Boom Acquires the License for the Magic Universe
Boom Studios wants to weave some Magic with a license from Wizards of the Coast to tell an exciting story involving the concepts made popular in WotC’s Magic: the Gathering Collectible Card Game. MtG has been the subject of previous comic series, most notably by IDW Publishing which ran a number of miniseries titles between 2011 and 2018.
Boom Studios assembled writer Jed MacKay (Black Cat), artist Ig Guara (Ghost-Spider), colorist Arianna Consonni and letterer Ed Dukeshire to bring this comic to life.
Magic The Gathering #1 – Review
One of the basic staples of the game of Magic involves a wide variety of planes by which the players, or “Planeswalkers” as the game terms them in the world of its fantasy setting, do battle with each other in a struggle for dominance. This comic opens on the plane of Ravenica, which features a city the size of a planet as detailed in the Ravenica block of card expansions for the game.
Issue #1 introduces us to this world where ten guilds exist and shows us three Guild Master /Planeswalkers:
- Kaya, the Ghost Assassin, who runs the syndicate of Priests, Bankers, Ghosts, and Gangsters;
- Ral Zarek, the Stormheart; head of the Scientists, Magewrights, City Planners, and Maniacs coalition. I don’t know about you, but I’m thinking the Maniacs drive the City Planners nuts when they try to have their guild meetings;
- Vraska, Queen of the Downtrodden. Queen of Death and Regrowth.
That’s more or less all we really get to know about our characters. The rest of the comic has them battling mooks in a low-stakes fight where we never feel any of the characters are in any danger.
I’m not certain how readers should develop an emotional attachment to the Rai Zarek. Even as a magic player, I suppose the he represents what would be blue magic in the game with that collection of “Scientists, Magewrights, City Planners and Maniacs” but why should anyone care?
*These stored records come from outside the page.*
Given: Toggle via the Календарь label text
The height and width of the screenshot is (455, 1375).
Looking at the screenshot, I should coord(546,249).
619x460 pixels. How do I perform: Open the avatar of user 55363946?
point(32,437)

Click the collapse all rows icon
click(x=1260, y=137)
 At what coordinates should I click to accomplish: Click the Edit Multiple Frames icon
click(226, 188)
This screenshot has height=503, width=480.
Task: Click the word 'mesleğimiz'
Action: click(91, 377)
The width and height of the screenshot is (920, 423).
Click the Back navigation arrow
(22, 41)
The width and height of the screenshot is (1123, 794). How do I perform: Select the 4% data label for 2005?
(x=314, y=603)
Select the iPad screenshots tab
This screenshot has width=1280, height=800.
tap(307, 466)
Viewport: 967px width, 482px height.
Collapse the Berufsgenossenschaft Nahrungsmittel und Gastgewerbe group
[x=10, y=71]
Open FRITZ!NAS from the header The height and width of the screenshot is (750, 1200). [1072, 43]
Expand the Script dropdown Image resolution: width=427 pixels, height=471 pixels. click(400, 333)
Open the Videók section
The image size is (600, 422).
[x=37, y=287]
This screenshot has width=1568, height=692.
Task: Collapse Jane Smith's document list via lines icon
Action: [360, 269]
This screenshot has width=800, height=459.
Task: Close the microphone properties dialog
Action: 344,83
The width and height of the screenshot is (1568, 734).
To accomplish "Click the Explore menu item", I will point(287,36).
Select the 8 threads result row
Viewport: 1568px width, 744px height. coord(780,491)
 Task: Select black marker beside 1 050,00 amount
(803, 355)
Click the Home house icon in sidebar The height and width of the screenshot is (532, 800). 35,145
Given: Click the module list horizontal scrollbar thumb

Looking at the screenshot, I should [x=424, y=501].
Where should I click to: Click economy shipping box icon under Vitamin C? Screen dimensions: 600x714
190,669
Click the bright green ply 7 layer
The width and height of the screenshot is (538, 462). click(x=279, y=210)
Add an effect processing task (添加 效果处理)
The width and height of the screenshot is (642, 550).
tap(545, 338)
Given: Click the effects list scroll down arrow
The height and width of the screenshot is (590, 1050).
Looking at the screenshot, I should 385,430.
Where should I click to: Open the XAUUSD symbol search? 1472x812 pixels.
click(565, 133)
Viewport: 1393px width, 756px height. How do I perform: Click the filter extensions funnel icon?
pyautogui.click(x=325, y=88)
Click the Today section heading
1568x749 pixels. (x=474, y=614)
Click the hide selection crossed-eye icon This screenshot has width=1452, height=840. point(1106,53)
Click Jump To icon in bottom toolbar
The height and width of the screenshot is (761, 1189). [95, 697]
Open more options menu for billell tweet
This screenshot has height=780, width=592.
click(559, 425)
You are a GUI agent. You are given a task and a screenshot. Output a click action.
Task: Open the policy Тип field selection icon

Outside of the designs of the three characters and the color of their magical blasts unleashed on the numerous, disposable minions, the only real differentiation we see between Katya, Rai, and Vraska in the first issue releases to their flavor of dialogue and how they want to treat their one prisoner who, surprise, ends up being the villain who escapes to set up issue #2.
Sadly, Mr. MacKay provides us with rather little plot to supplement the characters’s lack of depth. None of these characters seem to have any real motivation. Were this a comic based on a dungeon fantasy roleplaying game, I feel like I would at least understand that the characters wanted to kill monsters and take their stuff. Here, they seem to simply be reacting as the story happens to them, and, by story, I mean, the generic mooks who want to kill them and the villain who wants nothing discernible.
The art team renders spacious, flashy, colorful panels, which help to make up for the lack of story. The three planeswalkers end the issue meeting to have a discussion about what they intend to do about the villain who mind tampered one of the other guild members who we got to know for a page of two.
Perhaps issue 2 will improve upon a lacklustre beginning.